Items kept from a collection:
○ ○ ○ ○ ○
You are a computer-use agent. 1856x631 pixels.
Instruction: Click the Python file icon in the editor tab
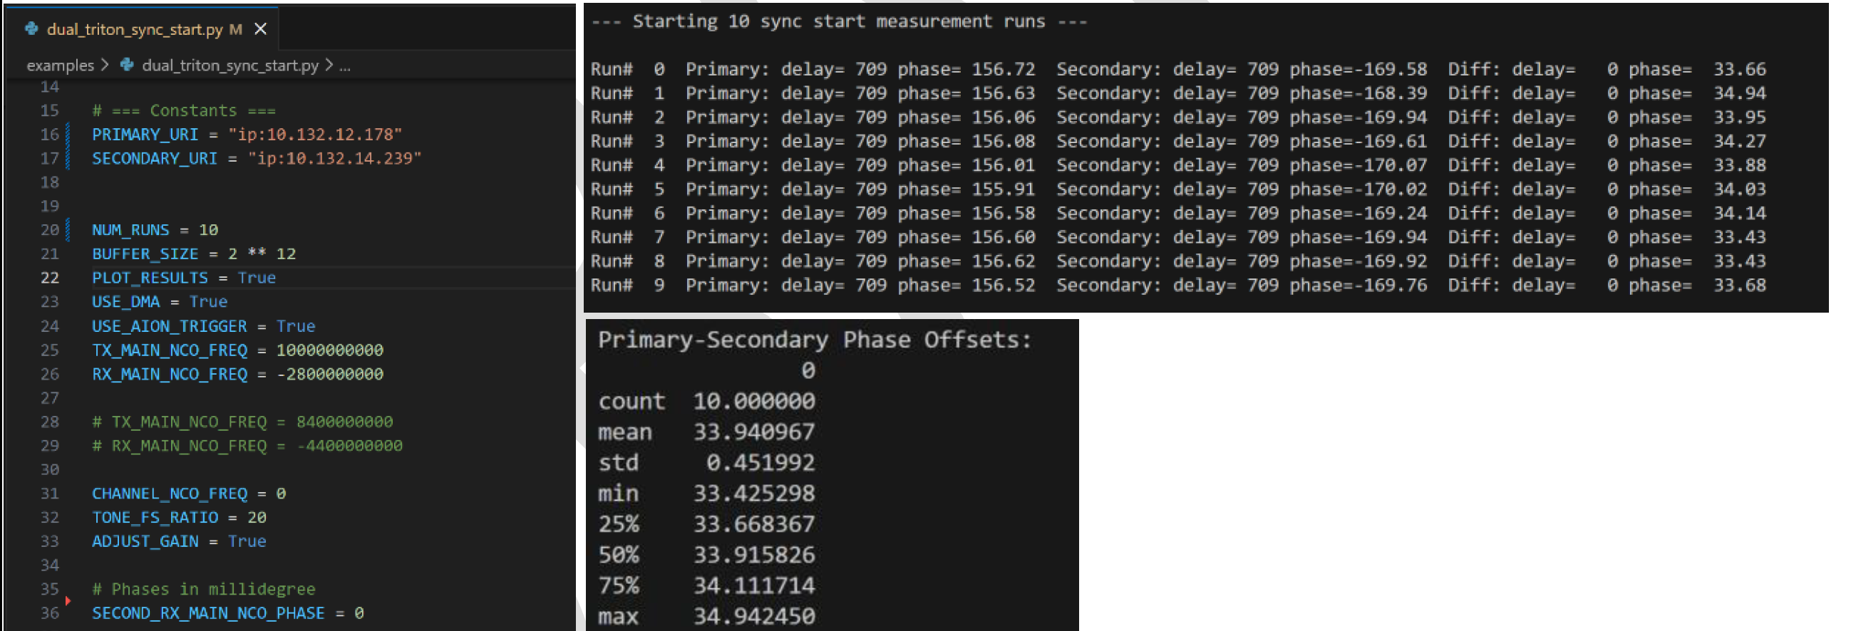pos(32,29)
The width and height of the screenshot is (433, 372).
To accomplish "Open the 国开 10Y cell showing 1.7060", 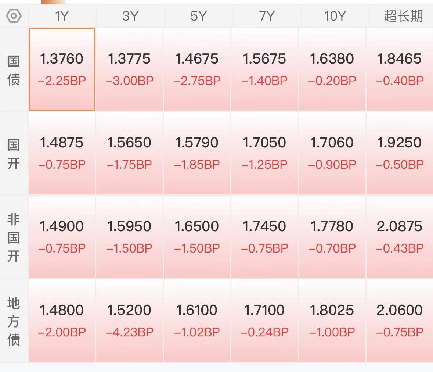I will (332, 153).
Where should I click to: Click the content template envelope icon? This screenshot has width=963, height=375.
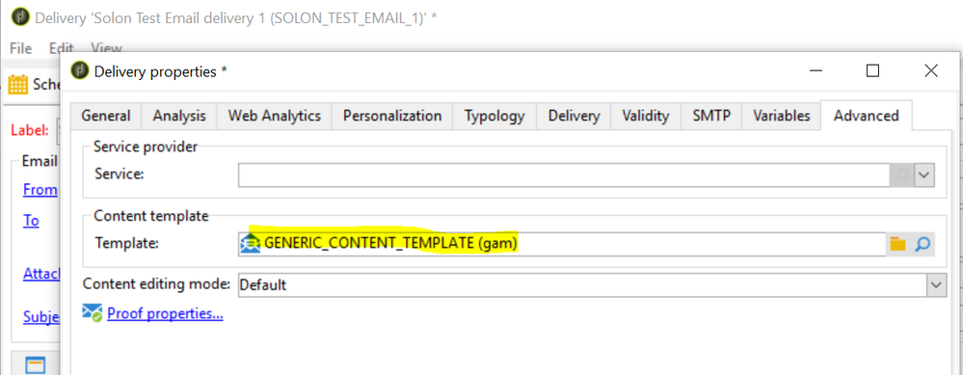tap(251, 244)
○ ○ ○ ○ ○
_Exercise prompt_. Retype the listing word for word, starting at the line that contains "Where should I" and ending at the last line of the listing. Leave the pictures out of your copy.

_Reply to the task_.
Where should I click to: Click the content template envelope icon? This screenshot has width=963, height=375.
tap(251, 244)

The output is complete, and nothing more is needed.